- _EXERCISE PASSAGE_
▼▼▼
- Awarded for: A member of the newspaper profession who has contributed to the country's journalistic achievement.
- Country: USA
- Presented by: Southern Illinois University
- First award: 1956
- Website: Official website

= Elijah Parish Lovejoy Award (ICWNE) =

Journalism award for newspaper editors

The Elijah Parish Lovejoy Prize for Courage in Journalism was an award presented annually by the International Conference of Weekly Newspaper Editors (ICWNE) and Southern Illinois University. The award was presented to weekly newspaper editors. Named after Elijah Parish Lovejoy, the award was established in 1956.

== Purpose ==

"The recipient of this award will be a weekly newspaper editor in the United States (later changed to include Canadians) selected for outstanding editorial service, involving the courageous performance of duty in the face of economic, political and social pressure brought against him by members of his community. The purpose of the award is threefold: to honor and preserve the memory of Elijah Parish Lovejoy; to stimulate and honor the kind of achievement embodied in Lovejoy’s own courageous actions, and to promote a sense of mutual responsibility and cooperation between a journalistic world devoted to freedom of the press and a liberal arts college devoted to academic freedom. Because weekly newspaper work does not lead to specialization, it is assumed that one worthy of the award may well have employed several forms of expression. Thus it is the combined effect of editorial comment and reports in the news columns, plus the controversy that will serve as the basis for making the award."
▲▲▲
- _INFORMATION SHOWN_
▼▼▼
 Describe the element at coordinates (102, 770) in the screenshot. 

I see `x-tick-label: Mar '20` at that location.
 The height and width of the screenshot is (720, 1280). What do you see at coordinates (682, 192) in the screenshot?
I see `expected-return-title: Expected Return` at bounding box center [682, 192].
▲▲▲
- _LIST OF TASKS_
[1] Summarize the text on the Elijah Parish Lovejoy Award in two sentences.
[2] Write the next paragraph of the text on the Elijah Parish Lovejoy Award, picking up after its final sentence.

- _RESULTS IN ORDER_
[1] The Elijah Parish Lovejoy Prize for Courage in Journalism, established in 1956 and named after Elijah Parish Lovejoy, was presented each year by the International Conference of Weekly Newspaper Editors and Southern Illinois University to weekly newspaper editors. It honored an editor in the United States, later also in Canada, for courageous editorial service in the face of economic, political and social pressure from the community, and it was judged on the combined effect of editorial comment, news reports and the resulting controversy.

[2]
== History ==
The International Society of Weekly Newspaper Editors (or ISWNE) moved from Southern Illinois to Northern Illinois in 1975. The University of Southern Illinois notified ISWNE that the Lovejoy Award was the property of the university, rather than the organization. Thereafter, the award was not issued, although the award for journalists is still issued by Colby College.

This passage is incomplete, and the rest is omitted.